### PROBLEM DESCRIPTION
Exclude pictures; retype the lines below from the line containing "Screen dimensions: 1456x819" through the end of the records, both ends kept.

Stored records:
Content starts

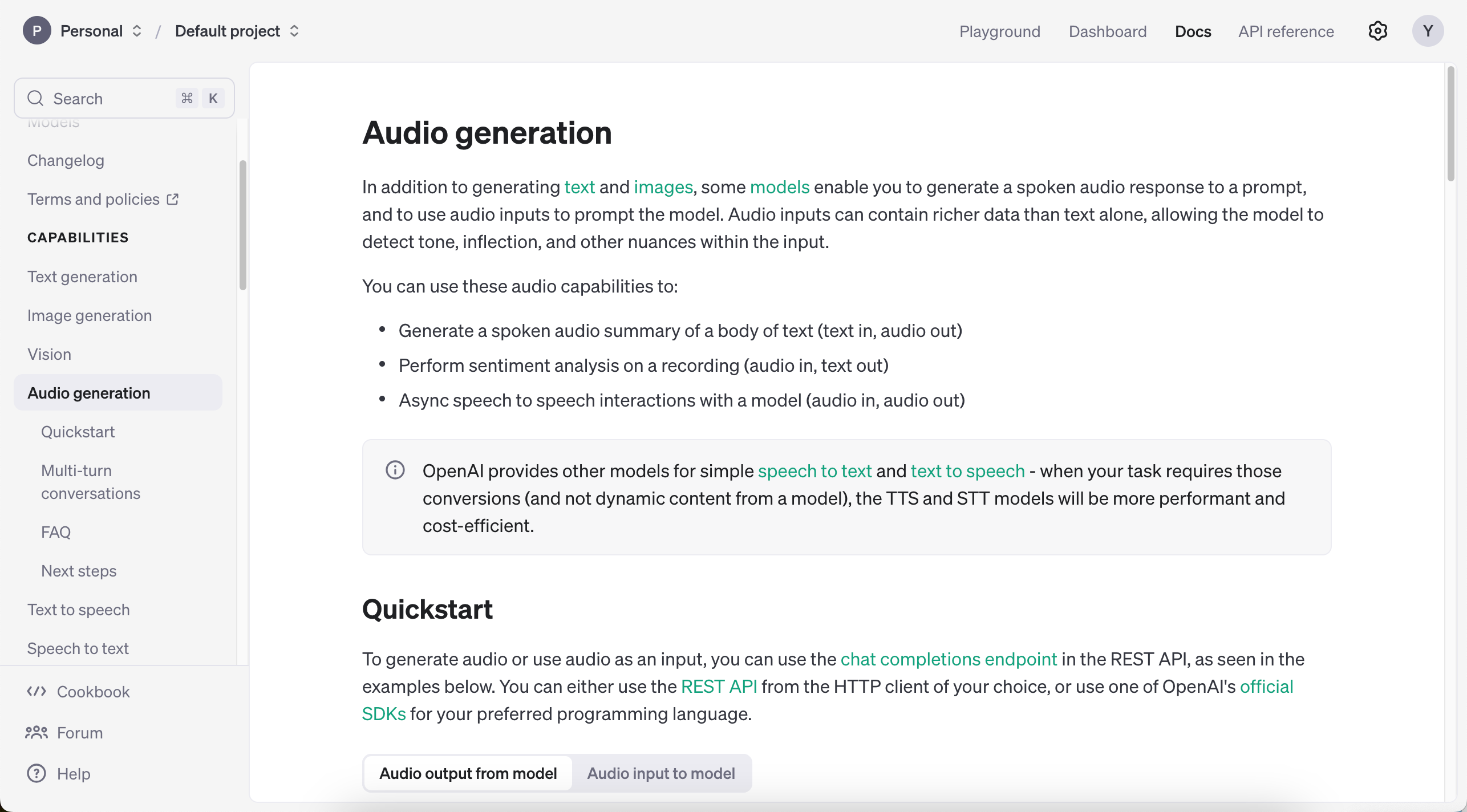Click the Forum people icon
The height and width of the screenshot is (812, 1467).
point(36,733)
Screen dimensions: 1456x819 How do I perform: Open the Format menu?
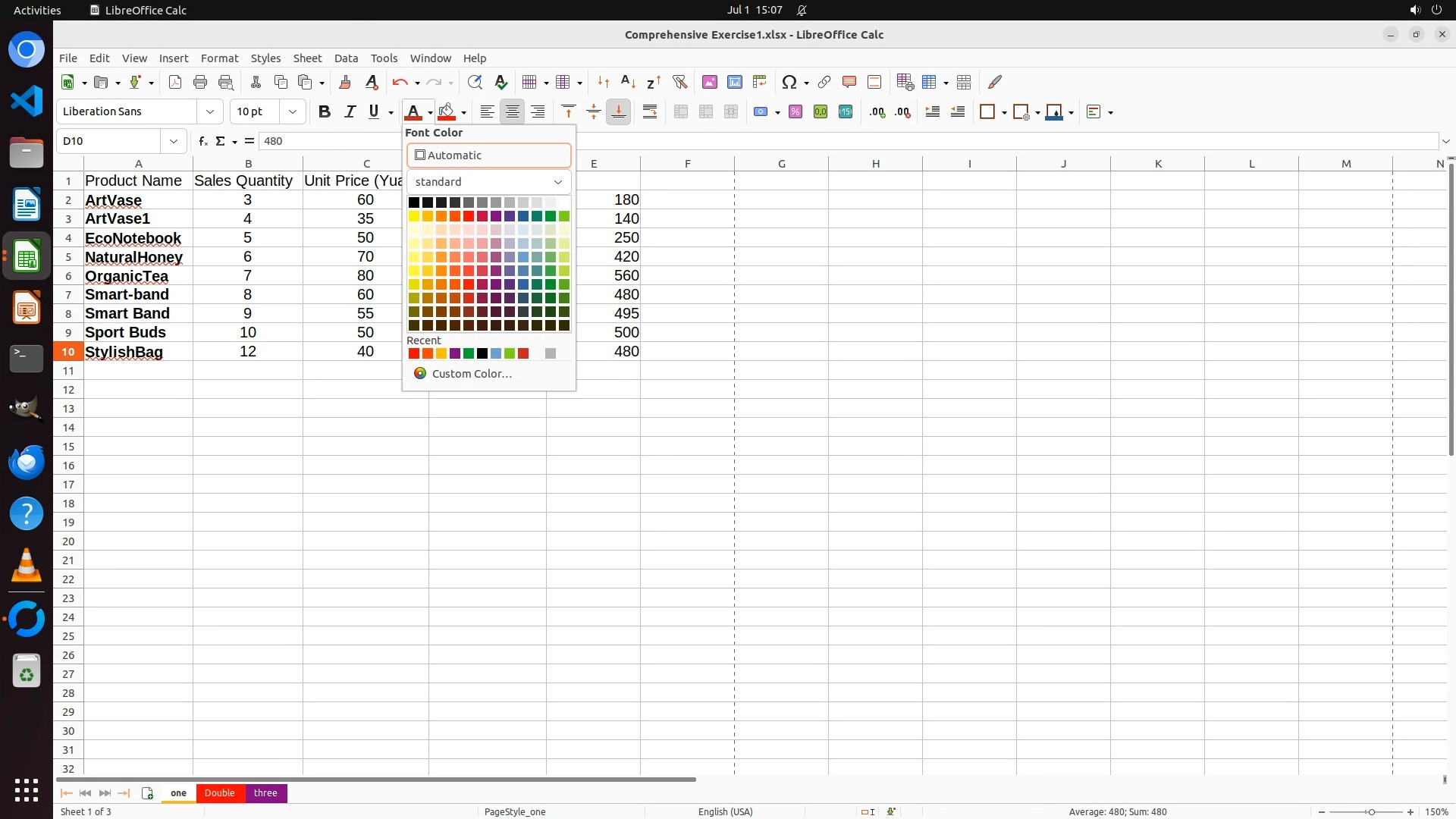(219, 58)
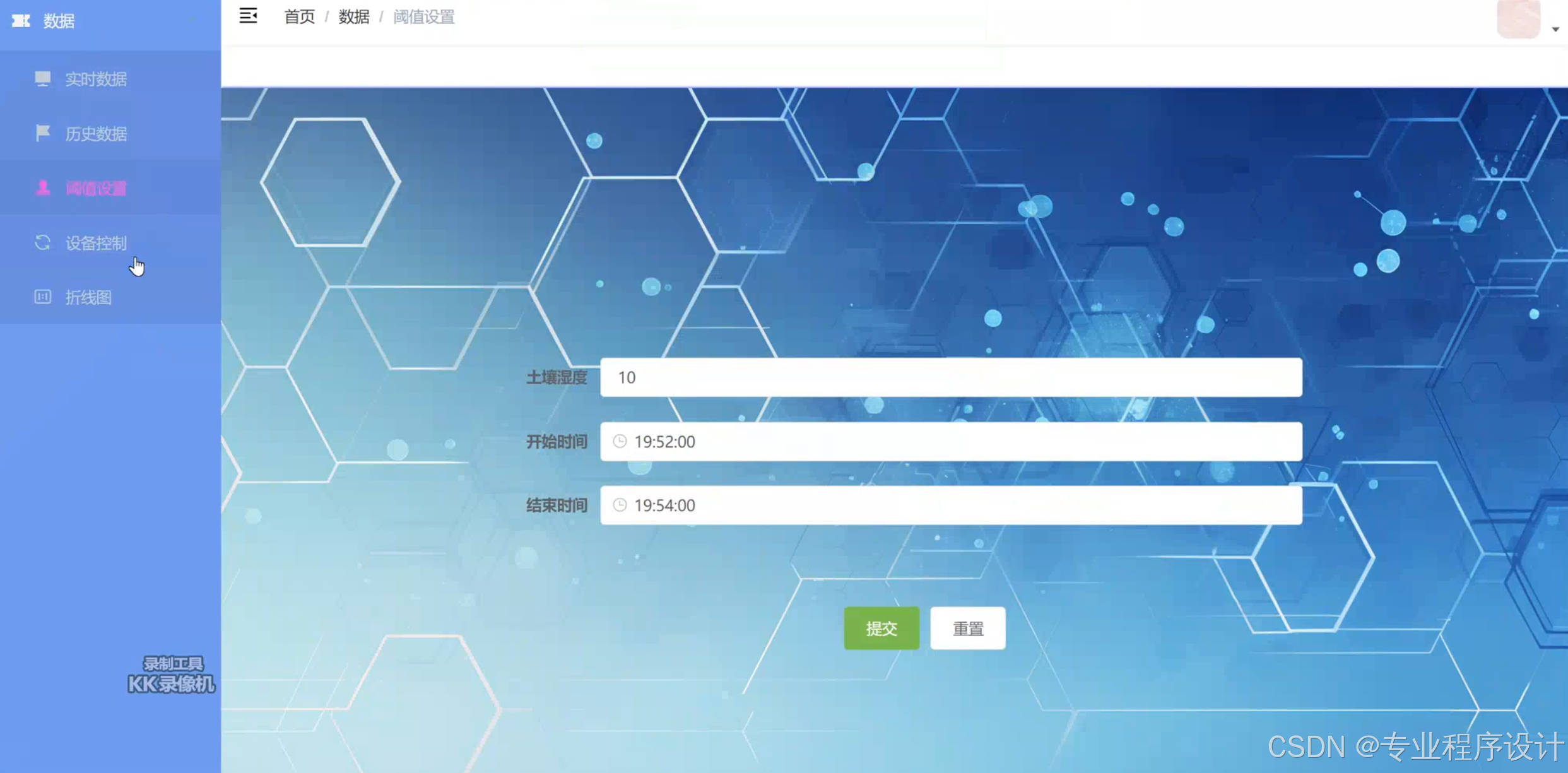Click the clock icon in 开始时间 field

[x=620, y=441]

Content ends

### THE ANSWER
Screen dimensions: 1456x819 How do I perform: Open the Format menu?
(219, 58)
Click the clock icon in 开始时间 field

[x=620, y=441]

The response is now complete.